Debate divides France

The capture of the general by the hopes of the extreme right shows how much the debate divides France. The pollster Jérôme Fourquet pointed out on the radio station France Inter that the ranks of the security forces were particularly sympathetic to the Rassemblement National. But the uncertainty about the ongoing terrorist threat goes across all professional groups and hits “Michel Houellebecq’s France” in the core.

By this, Fourquet understands the France of small and medium-sized towns in which Islamist attacks occurred, whether in the police station of Rambouillet, in the village church in Normandy or in the supermarket in the small town of Trèbes. The appeal is directed against this “brutalization”, which is hardly noticed in the government. The retired generals demand that “honor and a sense of duty” should revive the political class. Should that not happen, their active comrades would have no choice but to “protect our civilizational values ​​and our fellow citizens on national territory in a dangerous mission”.

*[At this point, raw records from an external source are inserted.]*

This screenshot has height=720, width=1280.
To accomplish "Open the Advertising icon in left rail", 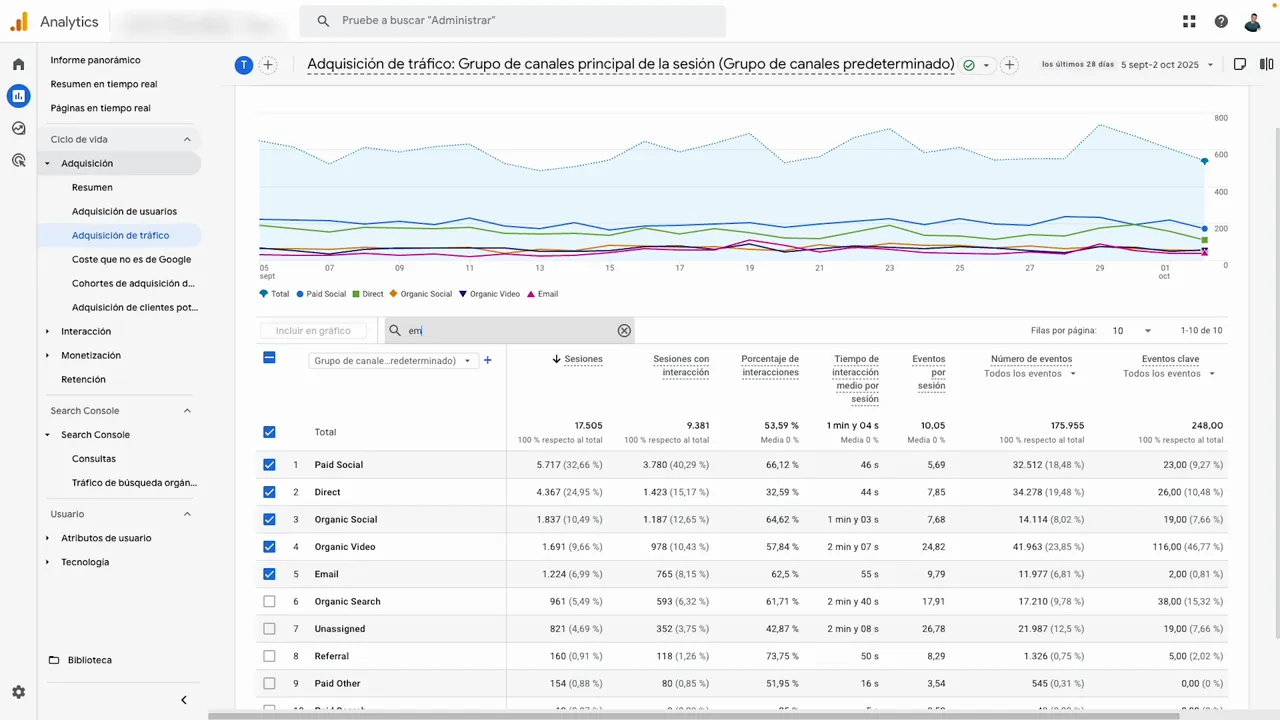I will 18,160.
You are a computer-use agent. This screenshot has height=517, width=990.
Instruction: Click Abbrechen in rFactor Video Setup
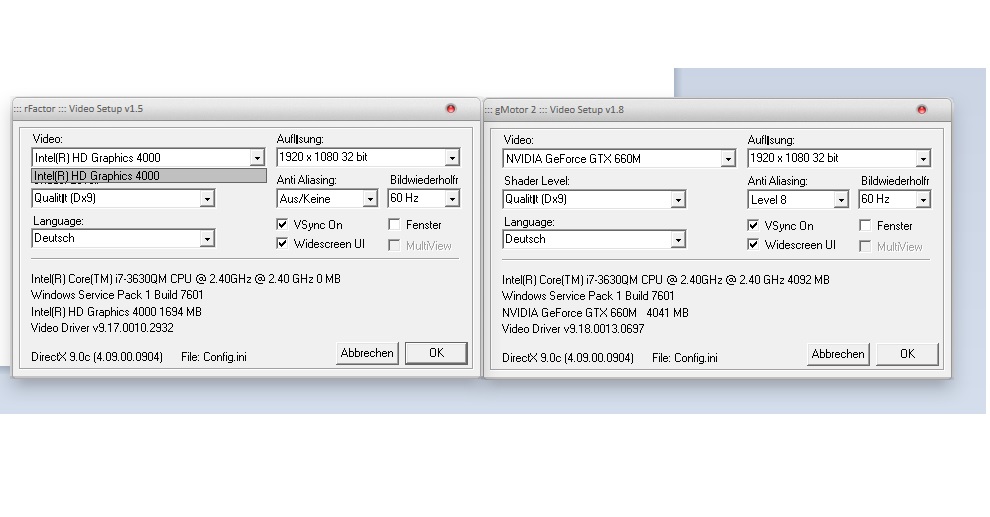367,353
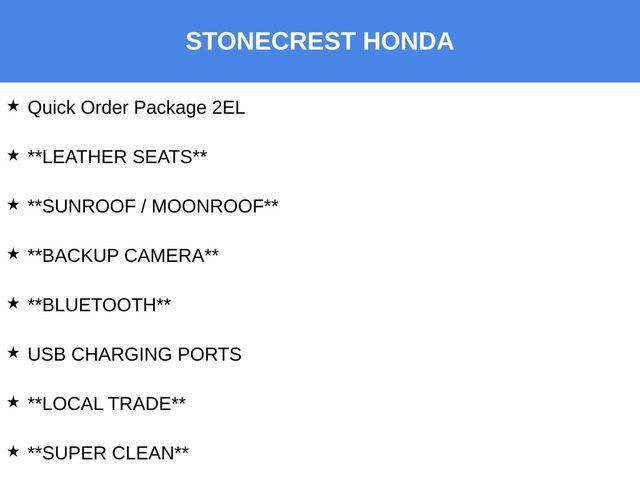This screenshot has height=480, width=640.
Task: Select the BACKUP CAMERA feature text
Action: (x=123, y=256)
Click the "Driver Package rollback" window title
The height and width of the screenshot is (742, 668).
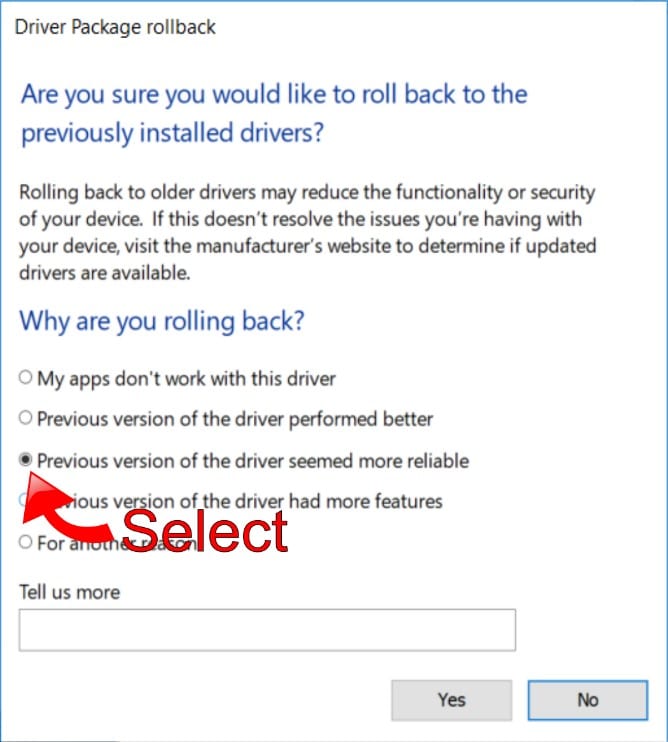click(x=115, y=27)
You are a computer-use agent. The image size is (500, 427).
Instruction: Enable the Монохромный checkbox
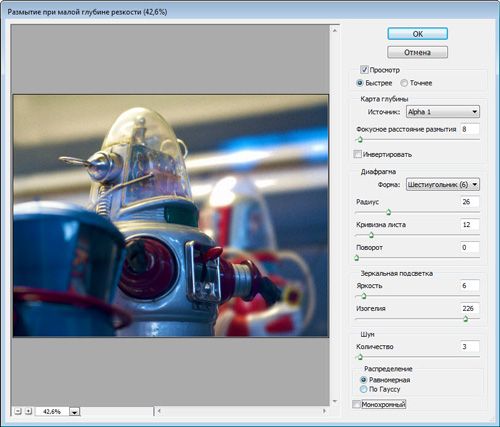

According to a recent poll of 1,613 respondents conducted by the Harris Interactive polling agency on behalf of LCI television, 58 percent support the generals’ appeal. 84 percent say that violence has increased in France and 73 percent see the country falling apart. Anti-racism often has the opposite of the hoped-for effect, said 74 percent. 86 percent of those questioned stated that lawless spaces had been created in some large cities.